**What is being asked**
For the entries below, the expected answer is the line with "Click the toolbox", the line with "Given: Enable automatic", and every line between them, exactly as written, and nothing more.

[Collected data entries]

........

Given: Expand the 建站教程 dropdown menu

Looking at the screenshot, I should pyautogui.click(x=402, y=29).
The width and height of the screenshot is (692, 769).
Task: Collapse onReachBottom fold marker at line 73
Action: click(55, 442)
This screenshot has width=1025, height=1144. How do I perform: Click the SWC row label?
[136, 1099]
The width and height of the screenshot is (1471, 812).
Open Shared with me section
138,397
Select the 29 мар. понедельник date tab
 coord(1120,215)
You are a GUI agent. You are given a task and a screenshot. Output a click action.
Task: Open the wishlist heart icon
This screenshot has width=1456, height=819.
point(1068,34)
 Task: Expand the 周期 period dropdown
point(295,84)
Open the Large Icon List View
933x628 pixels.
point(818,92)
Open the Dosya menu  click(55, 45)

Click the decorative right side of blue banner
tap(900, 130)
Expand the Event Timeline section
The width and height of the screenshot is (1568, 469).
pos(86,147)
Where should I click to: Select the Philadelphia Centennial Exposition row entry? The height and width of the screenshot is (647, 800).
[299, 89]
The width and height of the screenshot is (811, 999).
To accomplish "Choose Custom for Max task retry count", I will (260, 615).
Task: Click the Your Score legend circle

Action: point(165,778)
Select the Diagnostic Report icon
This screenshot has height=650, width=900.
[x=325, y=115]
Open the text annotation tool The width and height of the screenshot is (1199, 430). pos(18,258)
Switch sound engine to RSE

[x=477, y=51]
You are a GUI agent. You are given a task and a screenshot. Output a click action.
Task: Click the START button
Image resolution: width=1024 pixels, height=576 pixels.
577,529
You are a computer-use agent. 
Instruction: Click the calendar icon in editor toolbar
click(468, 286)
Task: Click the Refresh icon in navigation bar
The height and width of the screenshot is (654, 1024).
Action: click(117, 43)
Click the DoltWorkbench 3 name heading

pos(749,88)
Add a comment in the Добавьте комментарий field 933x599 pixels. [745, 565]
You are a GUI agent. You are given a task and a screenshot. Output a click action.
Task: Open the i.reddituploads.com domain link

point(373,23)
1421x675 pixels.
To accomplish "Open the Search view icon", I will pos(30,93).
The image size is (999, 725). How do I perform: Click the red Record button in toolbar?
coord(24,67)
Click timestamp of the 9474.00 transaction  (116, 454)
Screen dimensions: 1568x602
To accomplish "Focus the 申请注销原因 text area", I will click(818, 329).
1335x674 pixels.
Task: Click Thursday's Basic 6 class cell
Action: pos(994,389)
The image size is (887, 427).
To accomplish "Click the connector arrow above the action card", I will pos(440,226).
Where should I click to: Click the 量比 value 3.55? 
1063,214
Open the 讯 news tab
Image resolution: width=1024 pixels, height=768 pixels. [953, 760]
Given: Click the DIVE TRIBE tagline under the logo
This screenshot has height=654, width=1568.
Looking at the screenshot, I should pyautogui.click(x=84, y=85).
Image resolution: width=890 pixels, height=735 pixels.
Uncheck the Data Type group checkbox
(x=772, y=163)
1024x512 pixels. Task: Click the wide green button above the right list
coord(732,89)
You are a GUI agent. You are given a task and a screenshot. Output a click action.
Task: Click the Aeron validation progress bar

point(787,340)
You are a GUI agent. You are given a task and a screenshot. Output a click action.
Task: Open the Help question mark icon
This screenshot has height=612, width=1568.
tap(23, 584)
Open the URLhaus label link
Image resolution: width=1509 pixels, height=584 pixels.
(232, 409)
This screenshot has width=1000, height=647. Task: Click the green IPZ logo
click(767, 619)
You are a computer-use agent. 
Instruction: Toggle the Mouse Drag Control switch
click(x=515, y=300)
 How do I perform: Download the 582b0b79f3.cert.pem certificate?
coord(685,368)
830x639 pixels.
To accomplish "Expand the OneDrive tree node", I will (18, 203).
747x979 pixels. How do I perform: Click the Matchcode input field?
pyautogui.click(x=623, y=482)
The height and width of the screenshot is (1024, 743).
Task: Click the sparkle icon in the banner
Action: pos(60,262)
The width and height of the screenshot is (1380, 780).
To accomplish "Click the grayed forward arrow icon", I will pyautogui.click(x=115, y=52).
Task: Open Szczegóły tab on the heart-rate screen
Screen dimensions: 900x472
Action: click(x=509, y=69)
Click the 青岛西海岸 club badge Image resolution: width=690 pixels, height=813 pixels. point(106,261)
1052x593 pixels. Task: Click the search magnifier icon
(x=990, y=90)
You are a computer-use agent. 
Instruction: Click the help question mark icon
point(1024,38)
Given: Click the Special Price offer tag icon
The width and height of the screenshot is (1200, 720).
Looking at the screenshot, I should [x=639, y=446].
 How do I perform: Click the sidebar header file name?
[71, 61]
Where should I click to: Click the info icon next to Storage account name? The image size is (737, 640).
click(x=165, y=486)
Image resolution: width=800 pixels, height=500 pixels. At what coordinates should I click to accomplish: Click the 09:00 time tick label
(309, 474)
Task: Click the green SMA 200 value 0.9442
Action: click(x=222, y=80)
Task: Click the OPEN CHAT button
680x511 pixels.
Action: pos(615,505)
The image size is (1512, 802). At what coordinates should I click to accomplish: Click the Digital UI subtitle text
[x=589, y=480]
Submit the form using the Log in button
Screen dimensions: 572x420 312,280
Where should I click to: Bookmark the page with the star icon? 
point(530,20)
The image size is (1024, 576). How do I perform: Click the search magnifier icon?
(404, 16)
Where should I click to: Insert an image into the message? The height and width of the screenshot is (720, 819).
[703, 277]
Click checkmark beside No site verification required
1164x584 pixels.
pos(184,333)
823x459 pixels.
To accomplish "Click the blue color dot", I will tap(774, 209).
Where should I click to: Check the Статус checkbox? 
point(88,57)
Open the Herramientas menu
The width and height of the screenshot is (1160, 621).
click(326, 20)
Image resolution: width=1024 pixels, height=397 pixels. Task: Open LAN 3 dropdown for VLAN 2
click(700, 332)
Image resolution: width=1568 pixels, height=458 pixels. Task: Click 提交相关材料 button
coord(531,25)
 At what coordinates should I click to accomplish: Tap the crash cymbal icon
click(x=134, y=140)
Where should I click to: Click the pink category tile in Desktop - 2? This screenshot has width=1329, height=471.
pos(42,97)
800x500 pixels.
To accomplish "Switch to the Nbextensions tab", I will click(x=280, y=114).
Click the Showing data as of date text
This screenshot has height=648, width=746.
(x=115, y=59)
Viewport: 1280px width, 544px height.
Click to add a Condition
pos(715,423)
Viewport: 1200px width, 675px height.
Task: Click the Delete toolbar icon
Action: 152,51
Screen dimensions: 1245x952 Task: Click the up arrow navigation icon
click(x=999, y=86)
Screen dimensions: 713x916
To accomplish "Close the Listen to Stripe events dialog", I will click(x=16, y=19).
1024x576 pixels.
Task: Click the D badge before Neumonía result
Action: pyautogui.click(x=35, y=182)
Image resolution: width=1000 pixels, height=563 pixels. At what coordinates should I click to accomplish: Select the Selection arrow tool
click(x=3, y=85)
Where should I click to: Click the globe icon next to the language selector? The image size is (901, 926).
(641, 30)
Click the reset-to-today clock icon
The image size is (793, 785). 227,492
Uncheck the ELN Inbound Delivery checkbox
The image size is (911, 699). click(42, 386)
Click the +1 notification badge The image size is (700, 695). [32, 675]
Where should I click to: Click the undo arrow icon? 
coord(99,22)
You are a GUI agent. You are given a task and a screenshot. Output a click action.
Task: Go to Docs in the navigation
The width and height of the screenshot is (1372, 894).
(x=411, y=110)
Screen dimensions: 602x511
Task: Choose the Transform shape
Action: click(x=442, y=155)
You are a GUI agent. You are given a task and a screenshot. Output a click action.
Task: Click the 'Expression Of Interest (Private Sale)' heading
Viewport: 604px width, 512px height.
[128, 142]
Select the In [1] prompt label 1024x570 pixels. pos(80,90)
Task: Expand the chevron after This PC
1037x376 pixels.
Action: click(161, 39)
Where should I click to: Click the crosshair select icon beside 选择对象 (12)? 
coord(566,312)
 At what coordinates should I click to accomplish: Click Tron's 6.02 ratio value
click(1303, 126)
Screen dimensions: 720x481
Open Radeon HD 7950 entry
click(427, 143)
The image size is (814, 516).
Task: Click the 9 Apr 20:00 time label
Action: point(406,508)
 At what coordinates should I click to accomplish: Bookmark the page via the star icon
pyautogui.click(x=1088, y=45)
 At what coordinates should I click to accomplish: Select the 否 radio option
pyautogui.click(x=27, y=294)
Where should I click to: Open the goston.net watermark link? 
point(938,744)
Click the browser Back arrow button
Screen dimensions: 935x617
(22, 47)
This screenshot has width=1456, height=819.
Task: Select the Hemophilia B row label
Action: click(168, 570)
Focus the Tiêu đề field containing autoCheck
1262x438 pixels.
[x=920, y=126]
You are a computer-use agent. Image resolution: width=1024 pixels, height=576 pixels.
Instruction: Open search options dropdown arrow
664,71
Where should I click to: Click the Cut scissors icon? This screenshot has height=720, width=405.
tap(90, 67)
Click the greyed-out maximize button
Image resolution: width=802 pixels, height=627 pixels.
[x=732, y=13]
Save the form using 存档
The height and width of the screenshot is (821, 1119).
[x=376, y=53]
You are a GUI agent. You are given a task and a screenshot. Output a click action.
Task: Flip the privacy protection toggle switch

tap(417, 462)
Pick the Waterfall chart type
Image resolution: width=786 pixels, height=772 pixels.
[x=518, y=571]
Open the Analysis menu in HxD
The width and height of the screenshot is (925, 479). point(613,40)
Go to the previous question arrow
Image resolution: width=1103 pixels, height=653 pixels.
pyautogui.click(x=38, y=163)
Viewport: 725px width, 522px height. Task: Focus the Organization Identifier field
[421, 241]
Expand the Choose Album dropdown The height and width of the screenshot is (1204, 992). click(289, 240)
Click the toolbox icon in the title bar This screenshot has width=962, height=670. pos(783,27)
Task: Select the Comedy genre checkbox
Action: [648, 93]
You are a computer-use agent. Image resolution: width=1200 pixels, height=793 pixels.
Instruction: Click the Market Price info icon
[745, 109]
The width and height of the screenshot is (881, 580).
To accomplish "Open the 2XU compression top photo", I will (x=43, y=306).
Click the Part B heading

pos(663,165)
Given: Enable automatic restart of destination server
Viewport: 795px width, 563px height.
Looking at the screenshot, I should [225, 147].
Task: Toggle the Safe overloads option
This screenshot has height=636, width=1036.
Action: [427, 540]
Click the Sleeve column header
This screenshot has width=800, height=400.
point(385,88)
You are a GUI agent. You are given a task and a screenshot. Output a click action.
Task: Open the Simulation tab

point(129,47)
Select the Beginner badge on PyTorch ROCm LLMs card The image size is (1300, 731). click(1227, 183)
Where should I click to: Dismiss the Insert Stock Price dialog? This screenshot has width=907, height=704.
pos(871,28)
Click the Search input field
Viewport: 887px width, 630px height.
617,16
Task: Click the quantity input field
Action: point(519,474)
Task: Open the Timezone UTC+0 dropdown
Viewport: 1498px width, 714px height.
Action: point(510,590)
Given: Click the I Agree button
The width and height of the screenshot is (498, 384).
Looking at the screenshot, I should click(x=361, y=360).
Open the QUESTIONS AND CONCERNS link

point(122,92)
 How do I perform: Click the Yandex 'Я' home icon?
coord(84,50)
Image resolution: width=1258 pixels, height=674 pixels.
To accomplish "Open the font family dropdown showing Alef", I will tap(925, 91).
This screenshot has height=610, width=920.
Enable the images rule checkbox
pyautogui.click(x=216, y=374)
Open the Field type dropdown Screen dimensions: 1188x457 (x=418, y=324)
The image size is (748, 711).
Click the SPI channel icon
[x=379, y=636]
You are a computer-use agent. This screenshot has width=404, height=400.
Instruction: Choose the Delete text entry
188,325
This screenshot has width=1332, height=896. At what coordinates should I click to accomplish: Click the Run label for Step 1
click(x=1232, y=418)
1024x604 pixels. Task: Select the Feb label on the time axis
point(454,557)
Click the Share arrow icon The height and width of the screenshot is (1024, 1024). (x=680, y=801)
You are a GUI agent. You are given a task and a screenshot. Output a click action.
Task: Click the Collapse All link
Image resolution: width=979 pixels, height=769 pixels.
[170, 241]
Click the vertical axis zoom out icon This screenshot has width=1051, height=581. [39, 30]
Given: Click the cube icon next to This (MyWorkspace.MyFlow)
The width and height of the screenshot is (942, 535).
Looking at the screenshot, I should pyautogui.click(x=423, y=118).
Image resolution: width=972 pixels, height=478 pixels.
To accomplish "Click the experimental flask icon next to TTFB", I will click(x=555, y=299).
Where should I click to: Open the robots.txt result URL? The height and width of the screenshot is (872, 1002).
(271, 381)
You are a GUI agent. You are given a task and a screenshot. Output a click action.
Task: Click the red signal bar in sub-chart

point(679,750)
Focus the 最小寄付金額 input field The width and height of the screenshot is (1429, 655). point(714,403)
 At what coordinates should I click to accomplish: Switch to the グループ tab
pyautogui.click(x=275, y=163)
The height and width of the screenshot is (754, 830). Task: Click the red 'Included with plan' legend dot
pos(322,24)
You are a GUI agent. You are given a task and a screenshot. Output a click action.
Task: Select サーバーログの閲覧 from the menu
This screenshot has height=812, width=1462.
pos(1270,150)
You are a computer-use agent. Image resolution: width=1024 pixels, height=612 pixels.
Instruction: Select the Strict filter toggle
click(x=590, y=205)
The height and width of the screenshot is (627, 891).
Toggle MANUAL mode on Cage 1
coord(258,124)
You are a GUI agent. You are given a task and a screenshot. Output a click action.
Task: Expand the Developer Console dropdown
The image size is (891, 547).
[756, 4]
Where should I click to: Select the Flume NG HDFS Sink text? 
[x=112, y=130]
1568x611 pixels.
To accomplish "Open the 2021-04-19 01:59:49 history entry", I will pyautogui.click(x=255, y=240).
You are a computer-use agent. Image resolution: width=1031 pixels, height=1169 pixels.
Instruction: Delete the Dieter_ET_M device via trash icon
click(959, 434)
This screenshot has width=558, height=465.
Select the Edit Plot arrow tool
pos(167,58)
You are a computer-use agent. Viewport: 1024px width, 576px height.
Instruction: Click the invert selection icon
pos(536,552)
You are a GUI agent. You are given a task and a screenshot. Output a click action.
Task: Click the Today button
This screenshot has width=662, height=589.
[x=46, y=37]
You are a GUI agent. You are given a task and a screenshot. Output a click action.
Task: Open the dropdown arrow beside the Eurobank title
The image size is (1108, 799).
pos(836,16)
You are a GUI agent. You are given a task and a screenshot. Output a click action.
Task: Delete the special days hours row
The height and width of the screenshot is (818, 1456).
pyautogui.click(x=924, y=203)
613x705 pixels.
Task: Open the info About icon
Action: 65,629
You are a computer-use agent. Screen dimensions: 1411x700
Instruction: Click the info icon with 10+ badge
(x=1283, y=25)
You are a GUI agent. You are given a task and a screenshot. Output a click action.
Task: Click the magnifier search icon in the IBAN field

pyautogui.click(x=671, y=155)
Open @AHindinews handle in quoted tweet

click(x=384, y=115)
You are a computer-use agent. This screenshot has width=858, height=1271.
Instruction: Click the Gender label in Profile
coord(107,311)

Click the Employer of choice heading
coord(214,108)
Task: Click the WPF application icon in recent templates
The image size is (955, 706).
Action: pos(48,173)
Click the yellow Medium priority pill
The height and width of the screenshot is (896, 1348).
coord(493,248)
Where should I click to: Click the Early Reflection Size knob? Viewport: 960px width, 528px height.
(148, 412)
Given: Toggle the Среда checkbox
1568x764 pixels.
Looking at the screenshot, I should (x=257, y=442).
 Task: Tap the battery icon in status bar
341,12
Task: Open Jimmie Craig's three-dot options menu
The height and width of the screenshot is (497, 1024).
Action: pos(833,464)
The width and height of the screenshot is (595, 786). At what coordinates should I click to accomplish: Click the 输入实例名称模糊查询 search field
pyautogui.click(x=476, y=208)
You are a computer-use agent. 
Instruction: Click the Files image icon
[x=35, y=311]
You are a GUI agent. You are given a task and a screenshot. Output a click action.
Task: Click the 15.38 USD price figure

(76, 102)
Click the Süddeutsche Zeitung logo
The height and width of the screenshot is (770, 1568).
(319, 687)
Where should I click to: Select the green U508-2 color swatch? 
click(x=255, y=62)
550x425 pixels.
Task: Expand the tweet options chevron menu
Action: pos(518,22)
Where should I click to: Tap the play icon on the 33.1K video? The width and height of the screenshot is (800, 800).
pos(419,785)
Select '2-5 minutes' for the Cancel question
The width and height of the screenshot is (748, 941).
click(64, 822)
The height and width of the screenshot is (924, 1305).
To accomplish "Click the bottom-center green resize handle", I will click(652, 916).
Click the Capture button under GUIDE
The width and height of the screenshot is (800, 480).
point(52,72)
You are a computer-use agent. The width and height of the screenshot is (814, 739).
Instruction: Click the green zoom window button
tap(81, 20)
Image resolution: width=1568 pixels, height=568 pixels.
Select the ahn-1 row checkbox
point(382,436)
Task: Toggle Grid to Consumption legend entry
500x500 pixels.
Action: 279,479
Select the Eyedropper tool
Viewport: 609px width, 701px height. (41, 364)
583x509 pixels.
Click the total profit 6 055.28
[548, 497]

........

**Solved problem**
Click the toolbox icon in the title bar This screenshot has width=962, height=670. pos(783,27)
Task: Select the Comedy genre checkbox
Action: [648, 93]
You are a computer-use agent. Image resolution: width=1200 pixels, height=793 pixels.
Instruction: Click the Market Price info icon
[745, 109]
The width and height of the screenshot is (881, 580).
To accomplish "Open the 2XU compression top photo", I will (x=43, y=306).
Click the Part B heading

pos(663,165)
Given: Enable automatic restart of destination server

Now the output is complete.